Credit: R. Sahuquet/Tahiti Tourism
The distinctive fragrance of vanilla orchids can be appreciated on the island of Taha’a in the Society Islands. These edible orchids flower during July or August, producing vanilla seed pods that flavour both local rums and green tea. Tahitian vanilla is grown on the windward side of the island where you can visit a vanilla plantation and find out how it’s grown and extracted.
Fertile valleys are home to tropical plantations of tasty crops including pineapples, bananas, coconuts, coffee and sugarcane, as well as gardens full of Frangipani and Bougainvillea. Considered to be the sweetest tasting pineapple on earth – you can try Moorea’s pineapples at any road-side stand or you could even head to the tasting counter of the delightful fruit-juice factory on Moorea to sample the local guava, lemon, mango, pawpaw or grapefruit juices.
Credit: N.Perez/Tahiti Tourism
The origins of tattoo are mysteriously vague, but Tahitians tattooed patterns to signify status, life events and rites of passage. Originally, bone or tortoiseshell combs and ink were used to create patterns in the skin. After the missionaries banned the art form, it made a revival in recent years and many Tahitians now proudly display symbols important to them.

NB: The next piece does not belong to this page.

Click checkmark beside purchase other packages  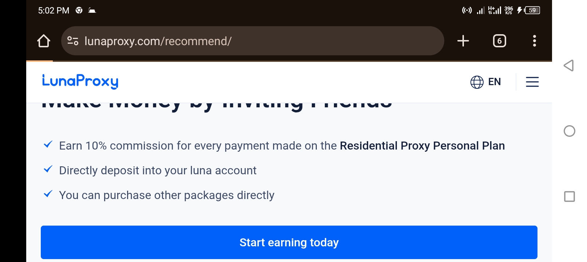[x=48, y=194]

Snorkelling and diving are certainly two of the top 10 things to do here since this part of the South Pacific is home to world-class dive sites, with the best known sites in the Tuamotu islands. If you’re more of a snorkeler, this is a great area to snorkel all year round, whether close to the shore or further afield with the help of a local guide. Look out for sharks, manta rays, whales, parrot fish, clownfish and many, many more!

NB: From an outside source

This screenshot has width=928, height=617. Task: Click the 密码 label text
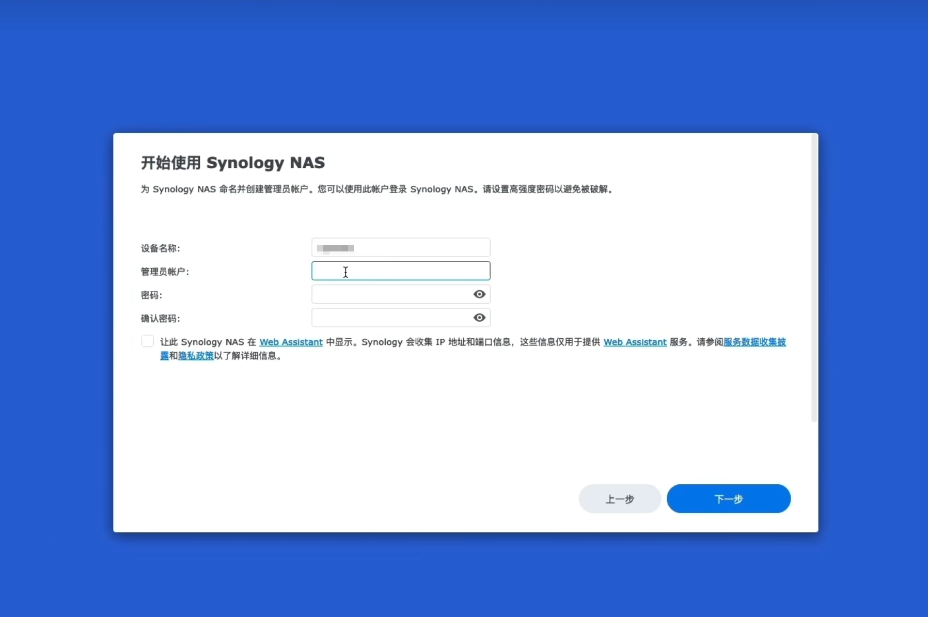151,295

Out in the Tuamotus, Fakarava’s ‘Tumakohua Pass’ is home to an underwater valley known as Shark’s Hole. It’s heavily populated with lemon, whitecap and hammerhead sharks, making this a popular choice for divers. These somewhat shy creatures don’t represent a threat to divers, but nevertheless, show them respect!
Credit: © Grégoire LE BACON/Tahiti Tourism
After tourism, pearls are the second largest economic resource of French Polynesia and the country’s main export . Produced inside black-lipped oysters, Tahitian pearls are diverse in size and colour, but a truly ‘black’ (as opposed to charcoal grey) Tahitian pearl is incredibly rare and considered amongst the most beautiful in the world.
As early as 1797, the first Protestant missionaries arrived in Tahiti to evangelise to the people of Oceania. In less than 30 years, all five of the archipelagos were converted to Christianity. Moorea’s Ha’apiti church is a great place to experience religion in this part of the world.
If you want a break from the beach, simply head inland. Travel through deep valleys, towering waterfalls and vast plantations and you'll discover lush island interiors. Jeep safaris and quad bike trips are an exciting way to explore. Booking a tour with a local, English-speaking driver is your key to decoding mystical Tahitian legends. Top spots are the royal village of Maeva on Huahine, Moorea’s magic mountain or 4WD tour to admire the breath-taking views of Haamene Bay on the island of Taha’a.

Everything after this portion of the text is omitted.